Que cenário
incrível este de “Sitiado”, livro de Edmar Oliveira. Poderia dizer que a
história se passa ali em meados da década de 1920, em Teresina, Piauí, onde a coluna
tenentista de Carlos Prestes fez sítio e deixava todo o Brasil em burburinho. Entretanto,
nem tudo se passa naqueles dias de calendário preciso... A história prende-se a
um tempo muito mais longo e pessoal: aquele que rói na mente do protagonista
Teodoro.
Nosso herói é
um soldado que defende as fronteiras da capital da província contra as
investidas do exército de Prestes e Juarez Távora. Teodoro, estreitado em suas
veredas e trincheiras, passava horas na escuridão, aguardando um tiro longe, um
insulto do inimigo e o dia seguinte, que trazia Ceiça com seu almoço, protegido
por dois pratos, enrolado e dado um nó por um pano, pra proteger do cisco. Ao
longo dessas horas, às vezes morosas, às vezes zunindo bala, Teodoro se deixava
levar pelas fantasias medievais de Leandro Gomes de Barros, grande cordelista
brasileiro. E é nessa fantasia que Edmar Oliveira trança, enlaça e embola o novelo
fio da estória.
Teodoro,
grande conhecedor dos textos escritos em verso sobres os Pares da França, os
guerreiros medievais de Carlos Magno que lutaram contra os sarracenos da Alta
Idade Média, enxerga sua realidade como um reflexo daquelas poesias, à
princípio, vendo em Carlos Prestes a figura do inimigo muçulmano que invade as
terras sagradas dos católicos. À medida que a história se desenvolve às coisas
se misturam em sua cabeça, quem antes era o inimigo, é rebatizado com o título
de “Cavaleiro da Esperança” que vem salvar o povo do Brasil da opressão da
república velha. É nesse embate constante que se dá o sítio da aventura, cerceado
pelas histórias, não só Teobaldo, mas vários outros personagens são arrebatados
pelas dúvidas de seus posicionamentos políticos, hora heróis, hora vilões. E é
neste ponto que Sitiado torna-se muito mais que um livro histórico de algum momento
piauiense no século XX e penetra a longa duração e frágil estabilidade das mentes.

▶ Bloco de dados:
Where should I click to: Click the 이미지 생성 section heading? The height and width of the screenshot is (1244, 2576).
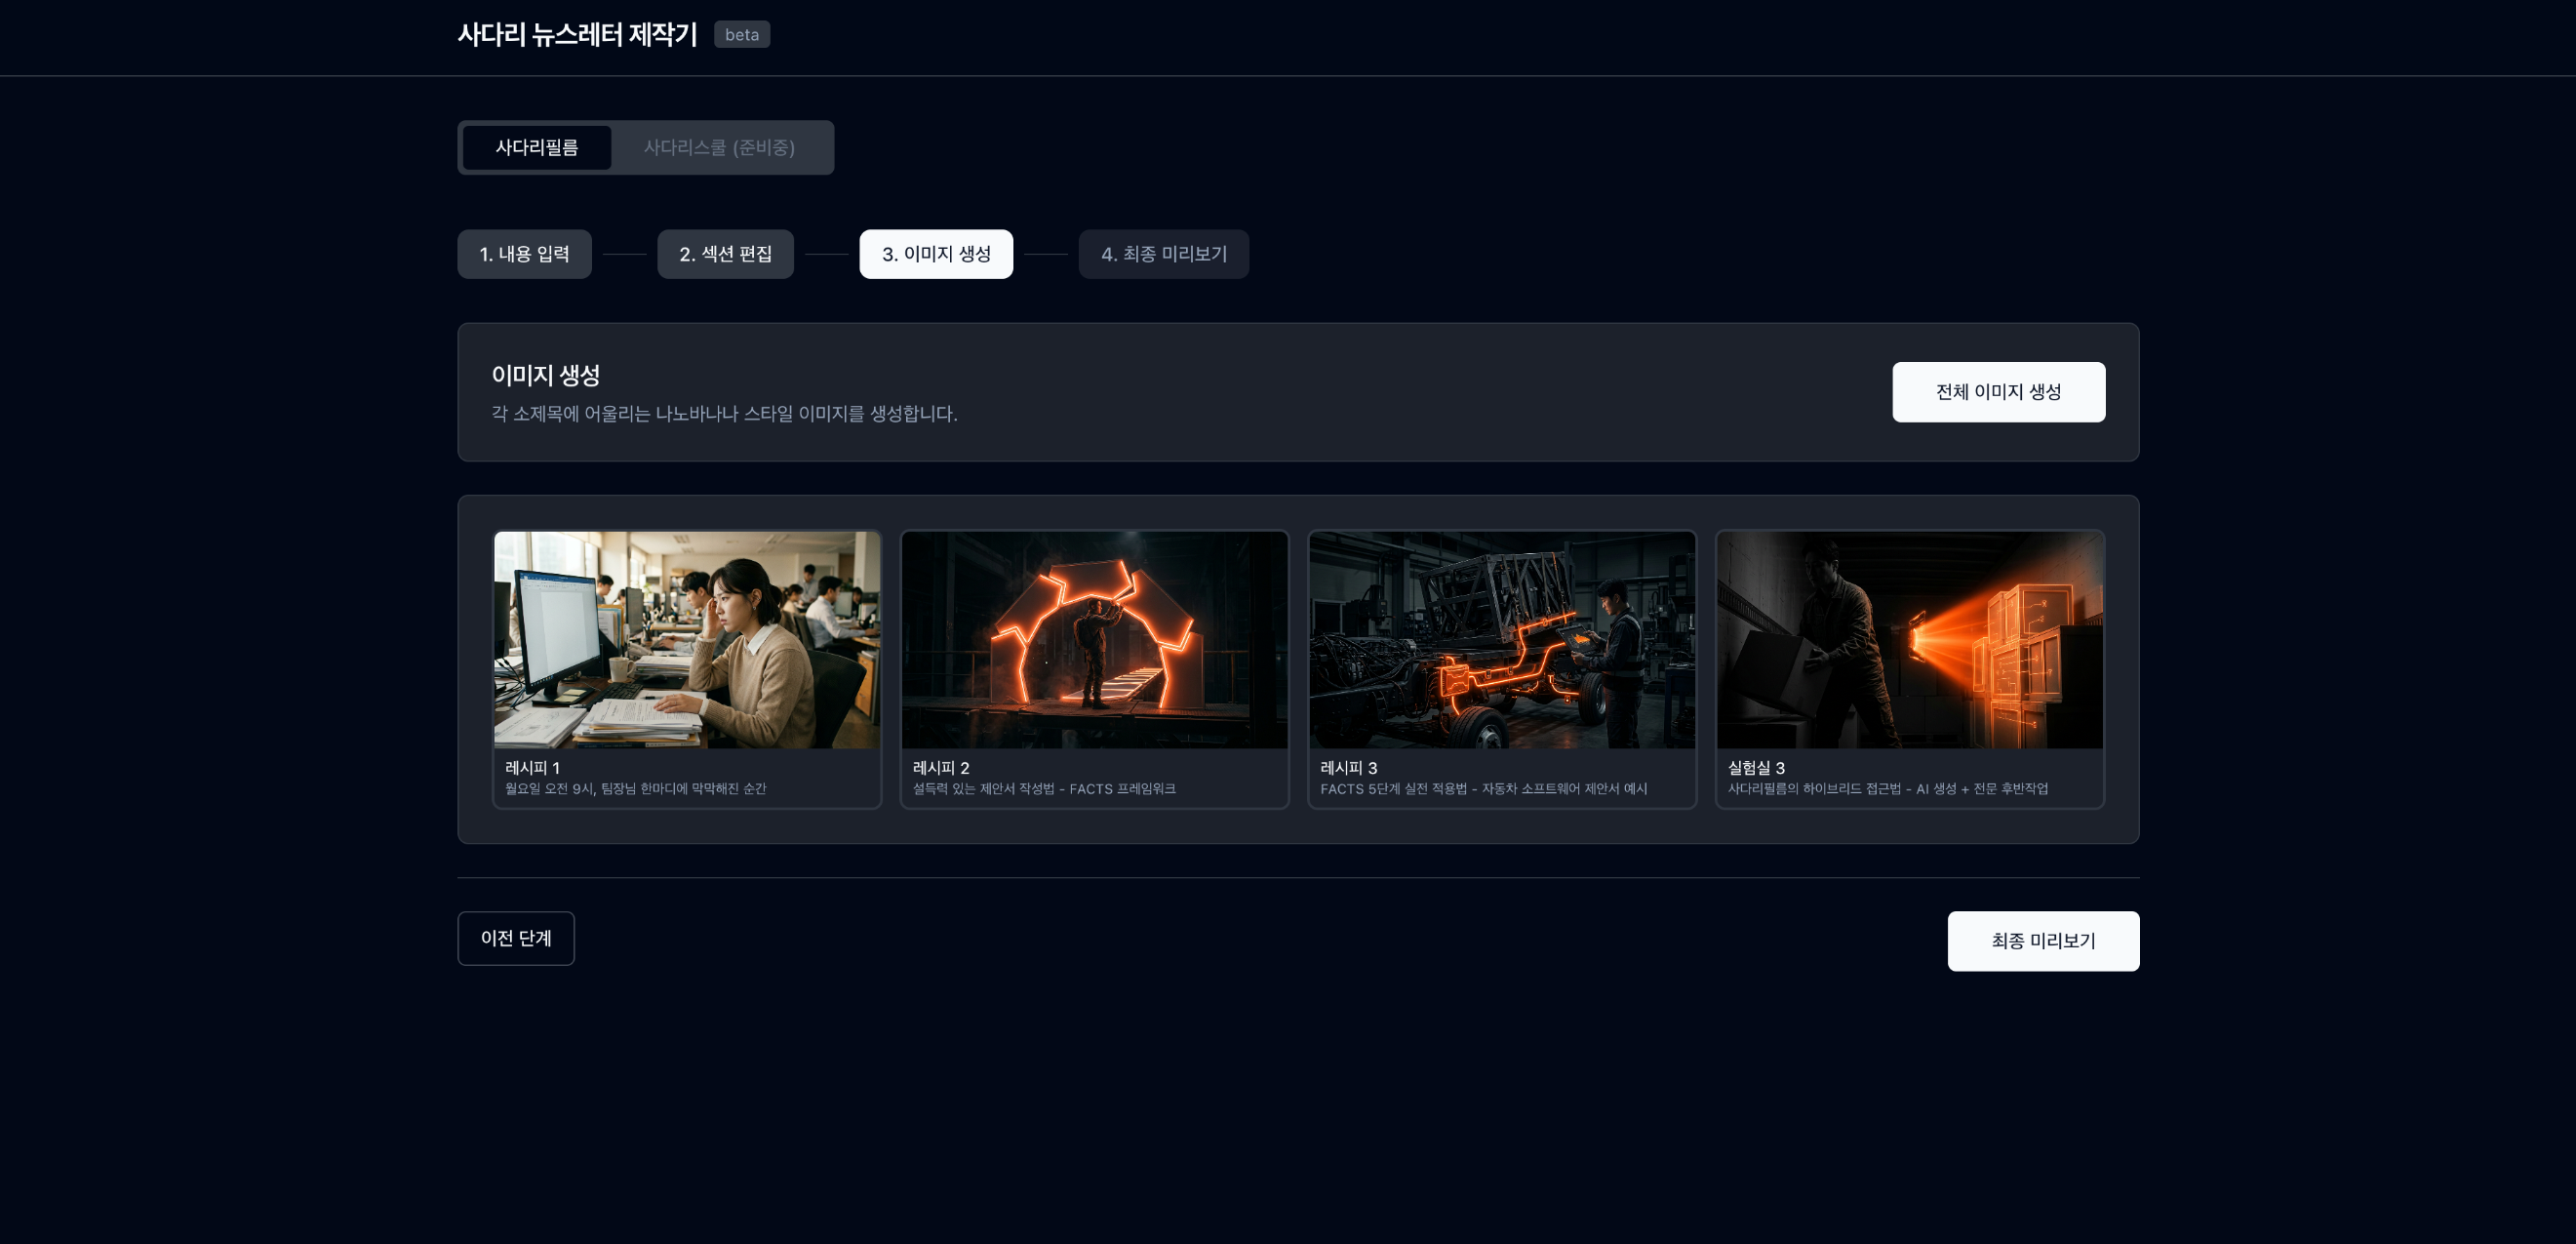(545, 375)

▶ O que se pede: Dê continuidade ao texto sobre o livro “Sitiado”, começando logo depois da última frase apresentada. A listagem provém de uma fonte diferente da do texto sobre o livro “Sitiado”.

▶ Resposta abaixo:
O livro é
cheio de personagens cativantes que engrossam as tropas da Coluna, e Teodoro,
impulsivo que é, também abarca nesta aventura, onde conhece desde árabes que se
“convertem” pelo poder e honra dos “soldados templários”, até homens que falam
com espíritos. O autor preocupa-se em justificar o ingresso de todos esses
ânimos na batalha e, aqui, Edmar mostra que uma guerra é na verdade travada por
várias guerras de interesses de cada participante, pois todos têm seus motivos
e suas verdades para justificar seus atos, à vezes motivos tão pessoais e
mesquinhos, às vezes nobres, mas que acabam percebendo serem tão altivos quanto
ingênuos. Nesse ponto, Sitiado não deixa de falar também dos dias hoje...
Escrito em
pequenas doses homeopáticas, Edmar, psiquiatra renomado que é, por formação,
nos dá a narrativa em contas gotas, dividindo o livro de 210 páginas em 21
capítulos de texto que, ao tempo em que se prende aos regionalismos da
escritura, proseando em vários momentos como se escrevesse em versos de cordel,
não se rende à cilada de escrever buscando a identidade do Piauí, criando um
texto muito mais universal, mas não deixa de ser um homem falando de sua aldeia
para o mundo.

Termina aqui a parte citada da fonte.